Leveraging Hyperscaler Clouds for Machine Learning Inferencing on Cumulocity IoT Data

Authors: @kanishk.chaturvedi @Nick_Van_Damme1

Introduction

In the fast-paced world of IoT, processing and analyzing data in real-time is crucial. With billions of devices generating vast amounts of data, leveraging Machine Learning (ML) is key to turning this information into actionable insights for smarter decisions and automation. However, the computational demands of ML models, especially when dealing with real-time data, necessitate robust and scalable solutions. This is where cloud-based hyperscalers like Amazon SageMaker, Microsoft Azure Machine Learning, and IBM Watson Studio come into play, offering powerful, flexible, and scalable platforms for hosting and executing ML models.

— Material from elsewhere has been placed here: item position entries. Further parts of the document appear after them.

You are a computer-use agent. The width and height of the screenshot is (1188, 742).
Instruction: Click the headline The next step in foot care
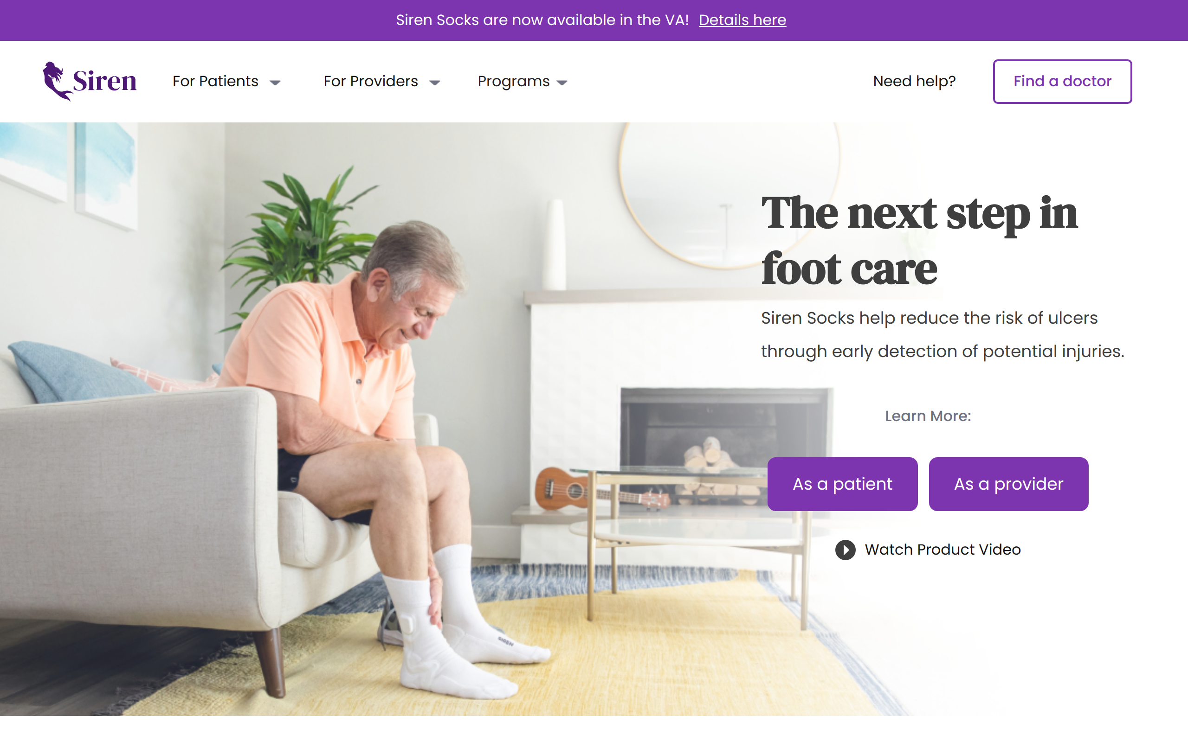[x=919, y=240]
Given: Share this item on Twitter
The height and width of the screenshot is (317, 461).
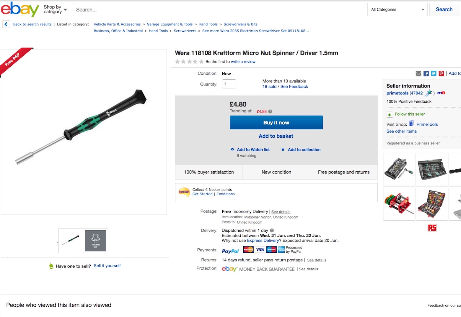Looking at the screenshot, I should pyautogui.click(x=434, y=73).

This article explores the integration of real-time IoT data from Cumulocity with these hyperscalers, highlighting the advantages and outlining a workflow for effective ML inferencing. By leveraging the combined strengths of IoT platforms and cloud-based ML services, businesses can unlock unprecedented value from their data, driving innovation and efficiency across industries.

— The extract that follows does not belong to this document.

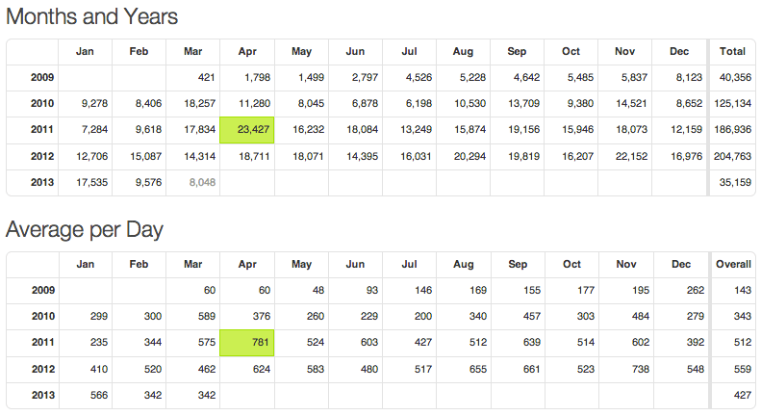761x416 pixels.
Task: Select the 18,257 value for March 2010
Action: point(195,103)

Advantages of Hosting ML Models on Hyperscalers

Before moving on, let’s quickly understand the advantages of hosting ML Models on Hyperscalers!

Leading hyperscalers like Amazon SageMaker, Microsoft Azure Machine Learning, and IBM Watson Studio provide powerful platforms for hosting ML models, each offering distinct benefits for developers and organizations:

  • Scalability: These platforms offer scalability, allowing for the adjustment of resources to meet the demand of ML workloads seamlessly. This ensures that models remain efficient and responsive, even in situations of very high data volumes.
  • Managed Services: These platforms simplify the deployment and management of ML models by handling the underlying infrastructure. This enables developers to concentrate on refining models and deploying new features, rather than on maintenance tasks.
  • No-Code Development: Platforms like AWS with Lookout for Equipment and IBM with AutoAI offer no-code development options, enabling users without deep technical expertise to create and deploy ML models. This democratizes ML, allowing a broader range of professionals to leverage AI for their specific needs, significantly accelerating innovation and implementation across various industries.
  • Global Reach and Availability: With data centers spread across the globe, these platforms ensure that ML models are accessible with minimal latency, regardless of where the end-users or IoT devices are located. This global footprint is critical for applications requiring real-time insights from geographically dispersed data sources.
  • MLOps Capabilities: These platforms also offer robust MLOps (Machine Learning Operations) capabilities, streamlining the entire process of model development, deployment, monitoring, and management. They provide tools for continuous integration and delivery (CI/CD) of ML models, automated testing, version control, and performance monitoring. This enables users to adopt best practices in DevOps for machine learning, ensuring that ML models are not only developed and deployed more efficiently but also remain reliable and accurate in production environments.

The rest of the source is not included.